In Canada, smoking prevalence is around eleven percent nationally, but among people with serious mental illness it's above forty percent. Among Indigenous populations it's above thirty percent. Among people in the lowest income quintile it's more than double the national average. These are people for whom "just quit" advice is laughably inadequate.
Because the smoking isn't just a bad habit — it's self-medication, or it's embedded in a life with chronic stress and few alternatives for relief.
And the cessation tools we've developed were largely tested on middle-class, mentally healthy populations. Nicotine replacement therapy works, but it works better when you have stable housing, disposable income, and access to healthcare. The hardcore smoker population doesn't reliably have those things. So the policy challenge shifts from awareness — they know it's killing them — to addiction treatment and social support.
Which is much harder and more expensive than putting warning labels on packages.

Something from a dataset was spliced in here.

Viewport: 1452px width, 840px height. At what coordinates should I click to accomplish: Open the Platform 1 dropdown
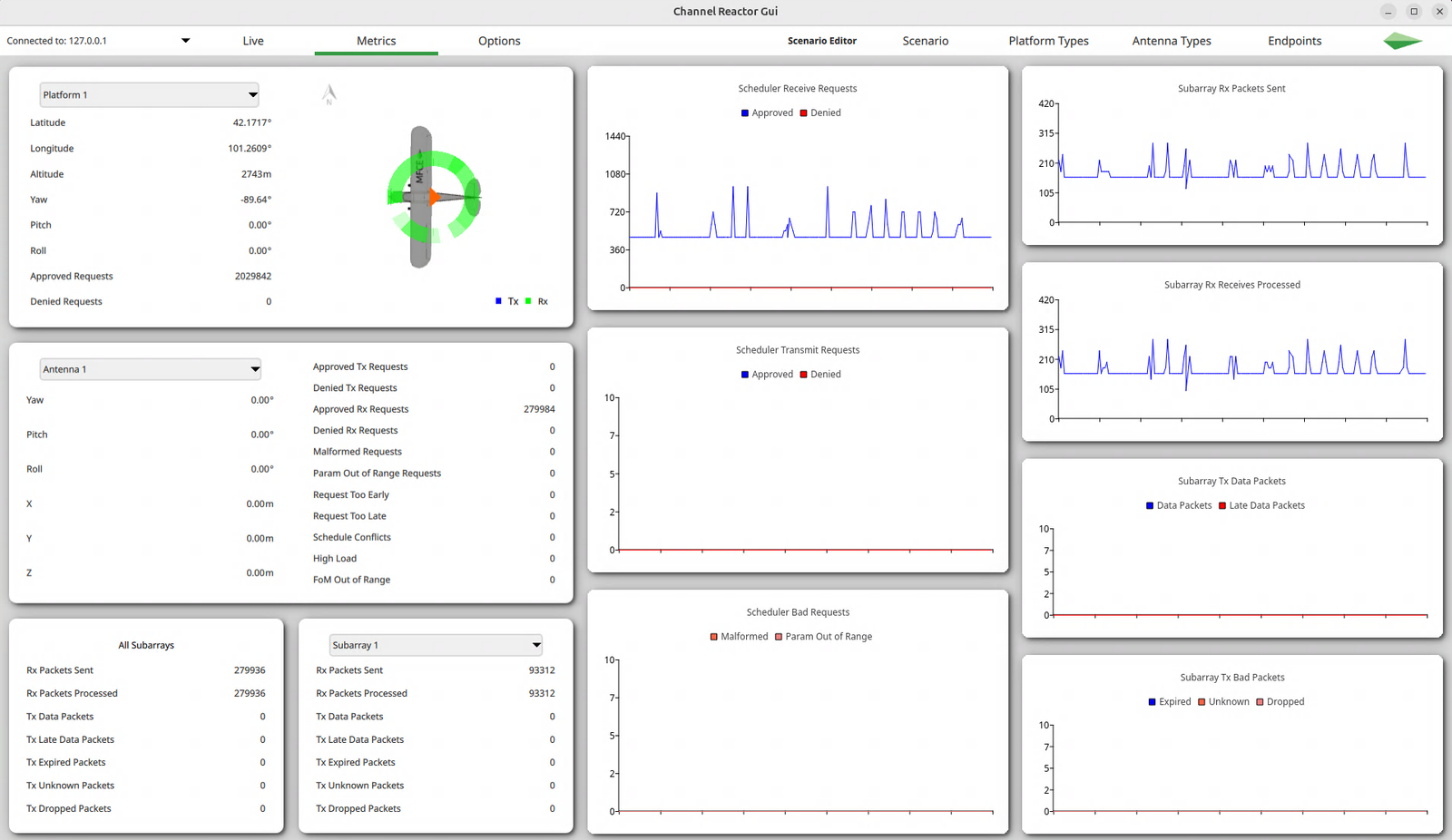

New Zealand tried to solve this with their smokefree generation law — banning cigarette sales to anyone born after two thousand eight. It was world-leading legislation when it passed.
Then they walked it back.
Partially repealed in twenty twenty-six. The black market grew faster than anyone anticipated. Organized crime moved in. The government lost tax revenue. And there was a genuine political backlash from people who saw it as nanny-state overreach, even though the public health rationale was sound.
The black market problem is the unspoken variable in a lot of tobacco policy. Raise taxes high enough, and you create an incentive for smuggling that can completely undermine the public health goal.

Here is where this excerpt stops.